Exactly the lines from the one containing "Member To Member Deals (542, 1580)" through the end of the data, and nothing more, should be retyped; pictures stay out.

-- Data follows --

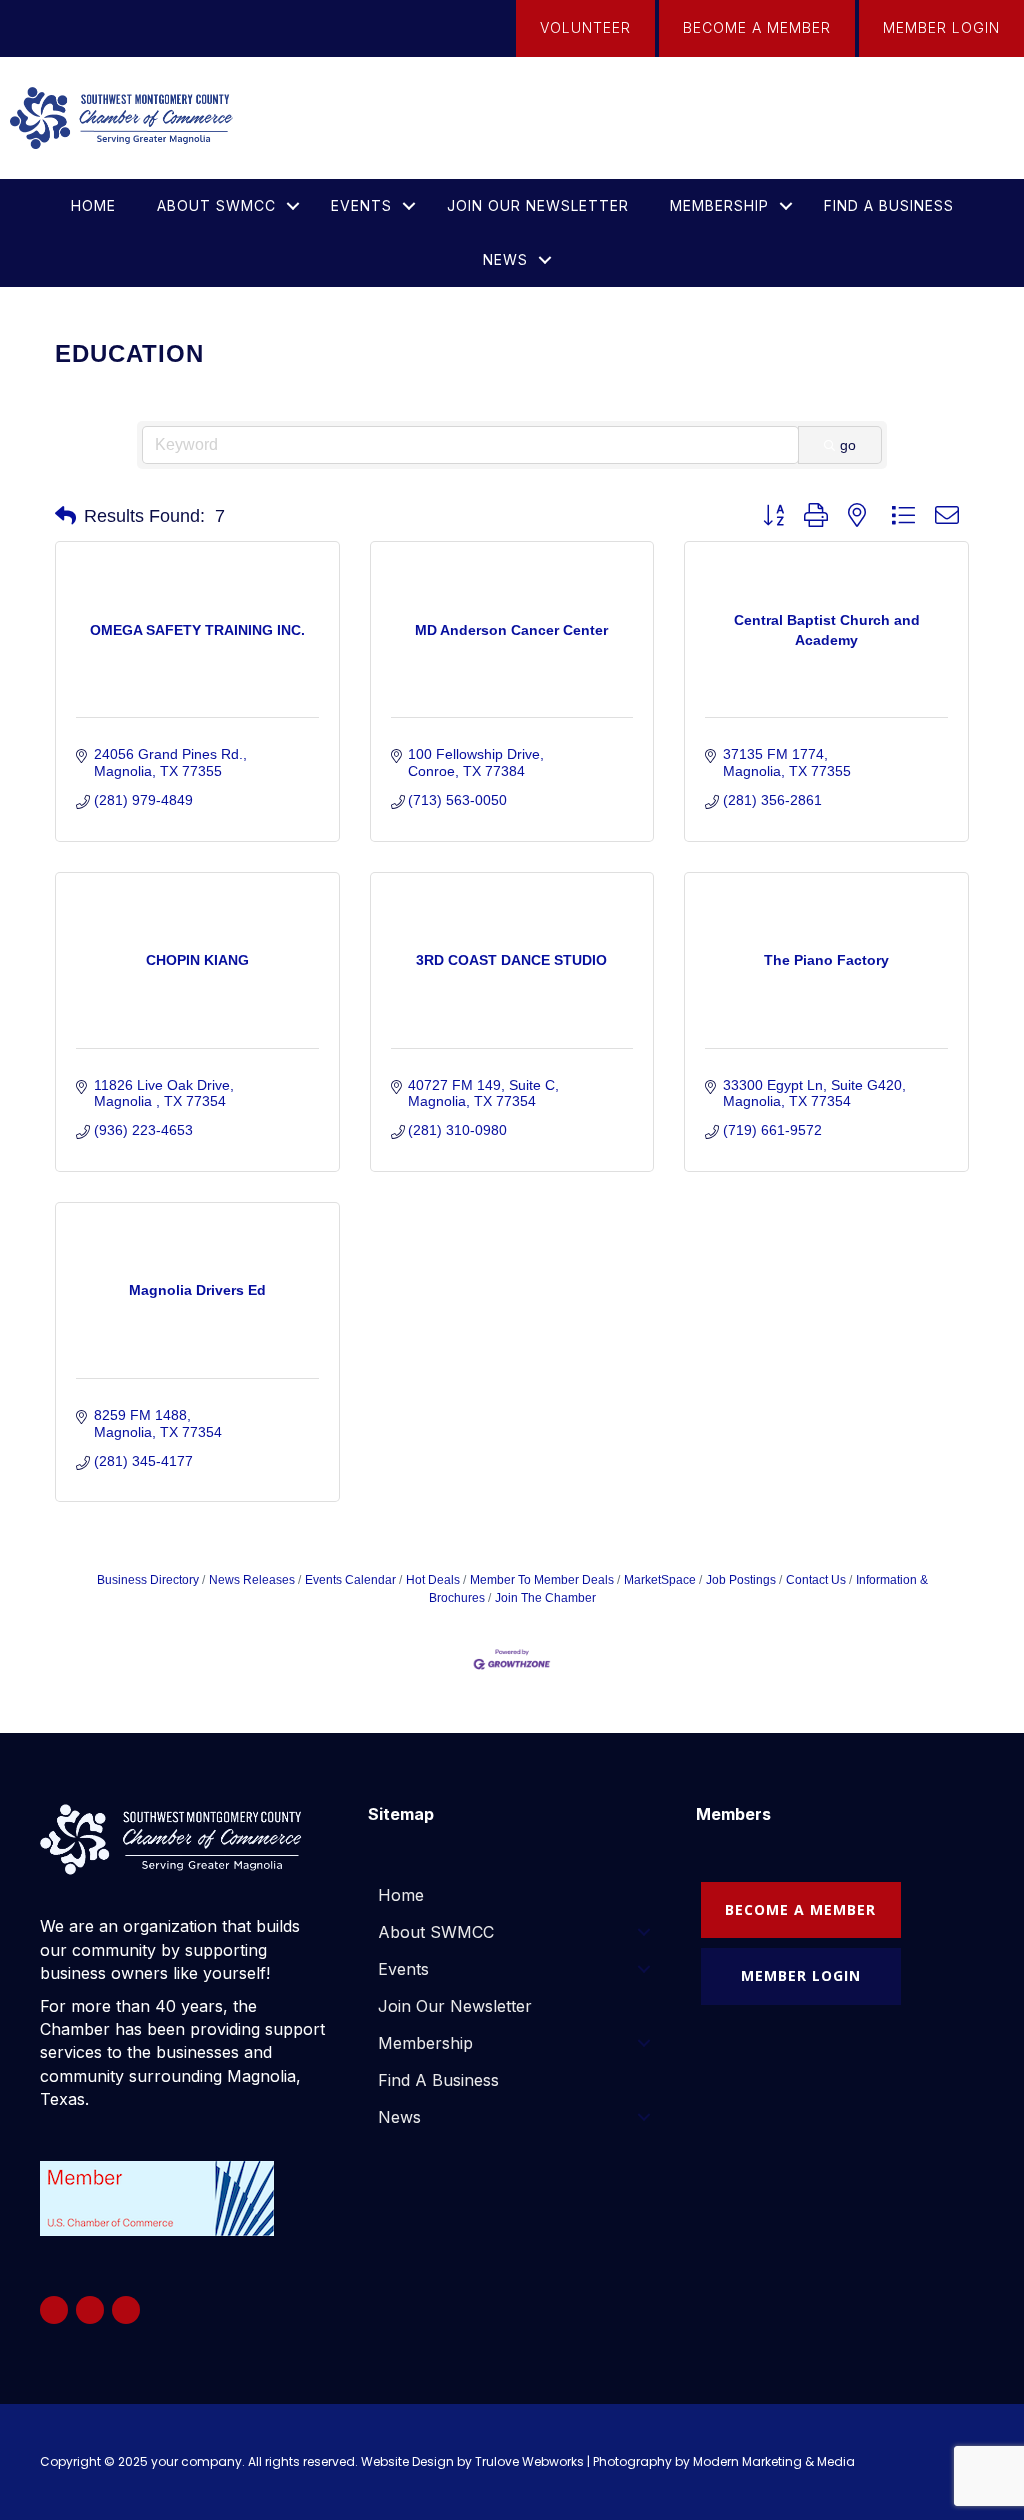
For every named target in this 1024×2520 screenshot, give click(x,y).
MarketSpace (660, 1580)
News (505, 259)
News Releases (252, 1580)
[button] (293, 206)
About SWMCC (216, 205)
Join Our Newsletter (538, 205)
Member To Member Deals (542, 1580)
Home (93, 205)
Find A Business (889, 205)
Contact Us (816, 1580)
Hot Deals (433, 1580)
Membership (719, 205)
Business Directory (148, 1580)
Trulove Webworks (529, 2461)
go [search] (848, 445)
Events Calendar (350, 1580)
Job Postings (741, 1580)
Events (361, 205)
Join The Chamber (545, 1598)
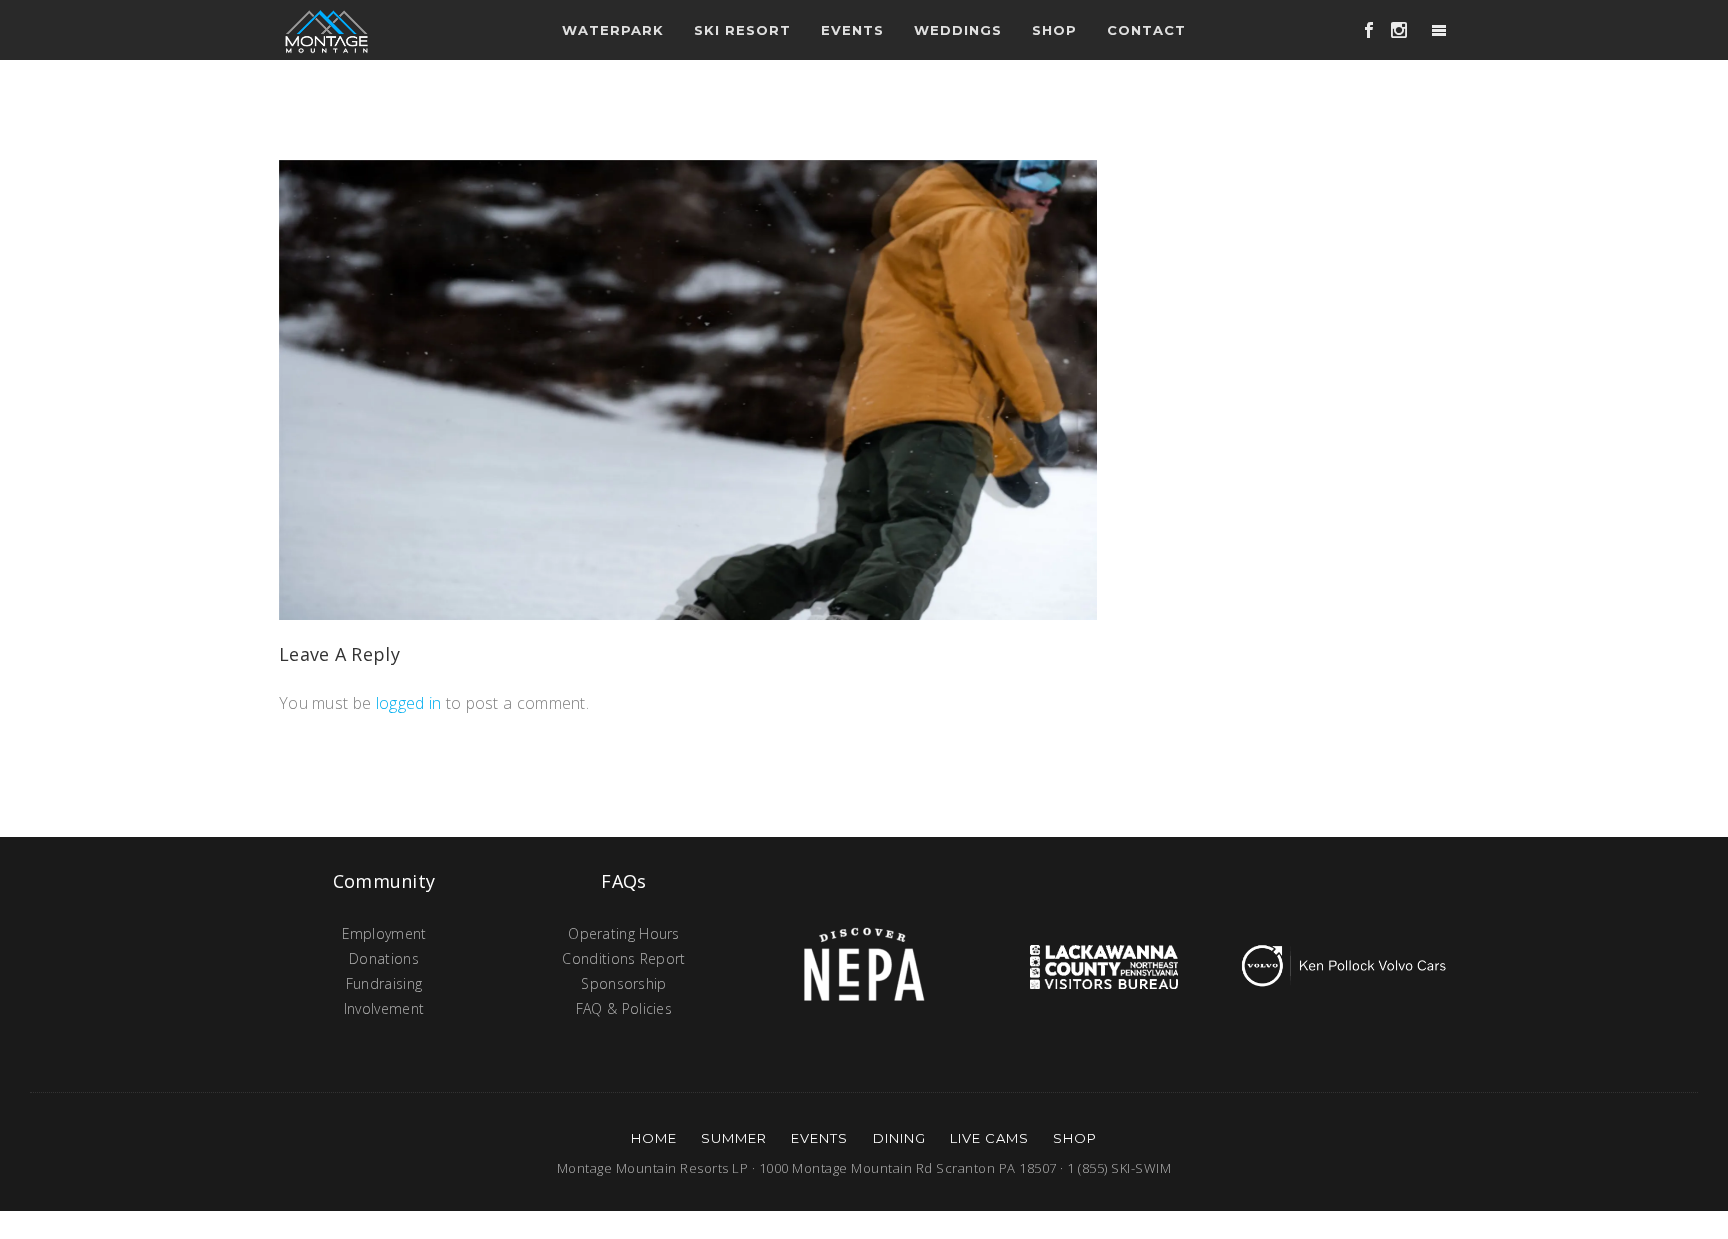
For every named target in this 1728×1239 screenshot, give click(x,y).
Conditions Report (623, 958)
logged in (409, 703)
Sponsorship (623, 983)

-- Data concluded --

• **Solution for this exercise**
Member To Member Deals (542, 1580)
Home (93, 205)
Find A Business (889, 205)
Contact Us (816, 1580)
Hot Deals (433, 1580)
Membership (719, 205)
Business Directory (148, 1580)
Trulove Webworks (529, 2461)
go [search] (848, 445)
Events Calendar (350, 1580)
Job Postings (741, 1580)
Events (361, 205)
Join The Chamber (545, 1598)
For every named target in this 1728×1239 screenshot, give click(x,y).
Conditions Report (623, 958)
logged in (409, 703)
Sponsorship (623, 983)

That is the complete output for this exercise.